The Democratic International, also known as the Jamboree in Jamba, was a 1985 meeting of anti-Communist rebels held at the headquarters of UNITA in Jamba, Angola.

The meeting was primarily funded by former Rite Aid President Lewis Lehrman and organized by anti-Communist activists Jack Abramoff and Jack Wheeler. While the Reagan administration privately supported the meeting, it did not publicize its position. The governments of Israel and South Africa supported the idea, but both respective countries were deemed inadvisable for hosting the conference.

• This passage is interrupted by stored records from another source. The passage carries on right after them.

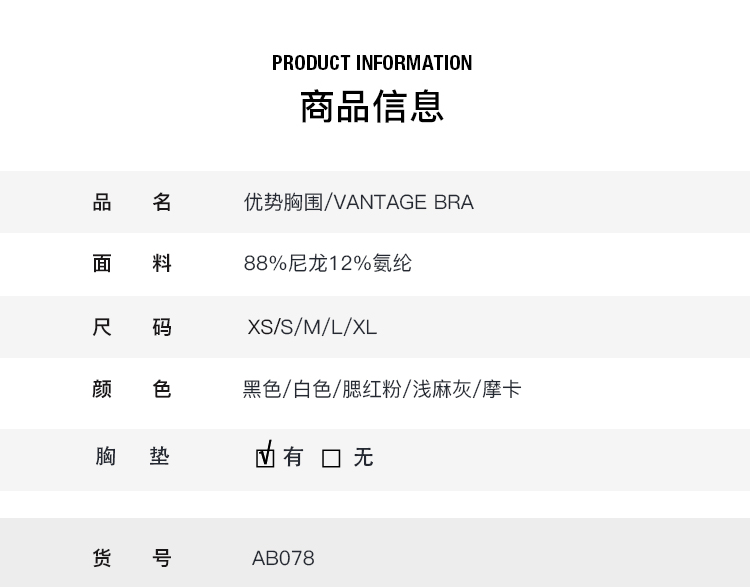Pick the 黑色 color option
This screenshot has height=587, width=750.
point(262,389)
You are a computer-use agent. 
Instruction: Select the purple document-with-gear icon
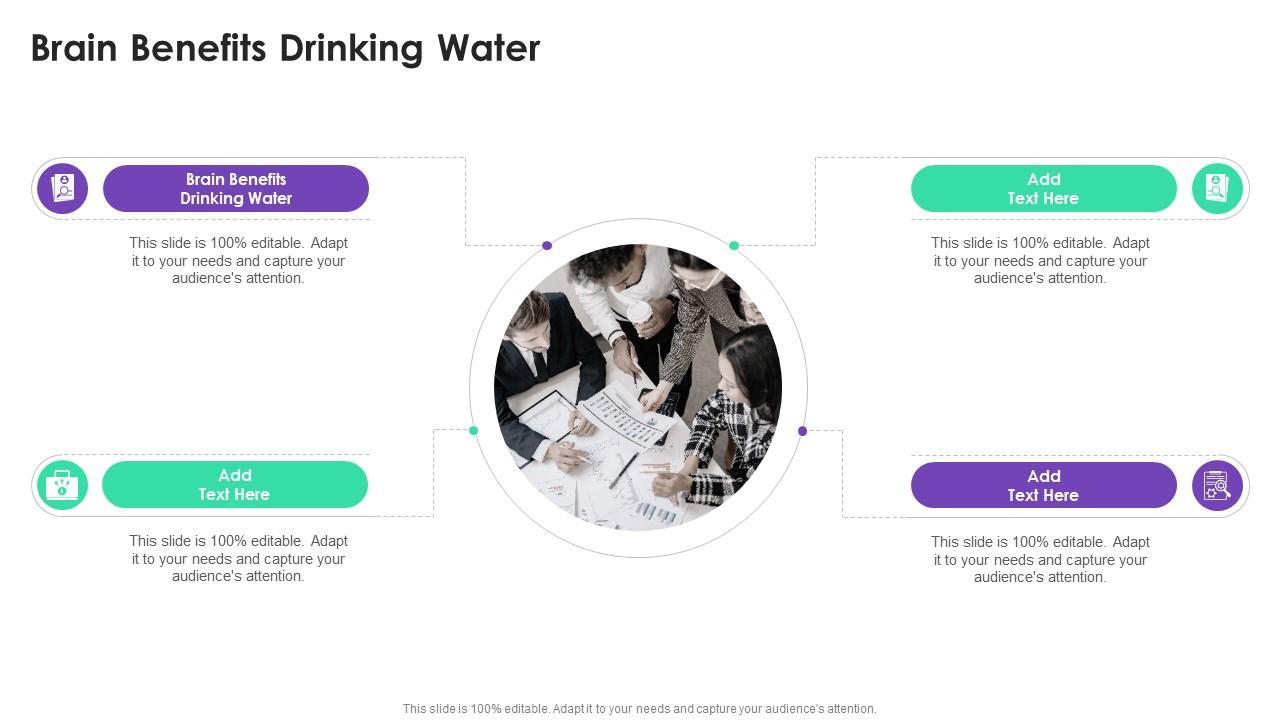(x=1217, y=486)
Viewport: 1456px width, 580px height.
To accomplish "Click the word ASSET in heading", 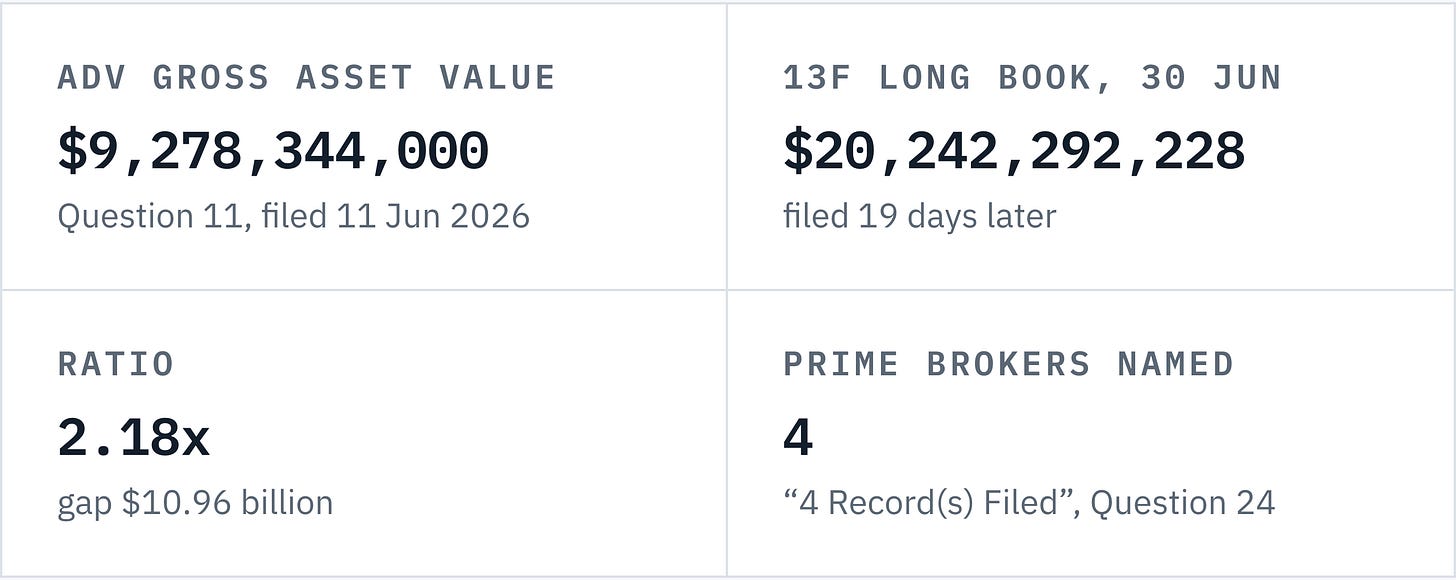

Participants in the conference included at least four leaders of anti-communist insurgent movements: Jonas Savimbi, Adolfo Calero, Pa Kao Her, and Abdul Rahim Wardak. A number of American conservative lobbyists were also in attendance, including Jack Abramoff, Lewis Lehrman, and Jack Wheeler. Military representatives of South Africa and the US, including Lieutenant Colonel Oliver North, were present as well. 

Security at the event was handled by the South African Defence Force.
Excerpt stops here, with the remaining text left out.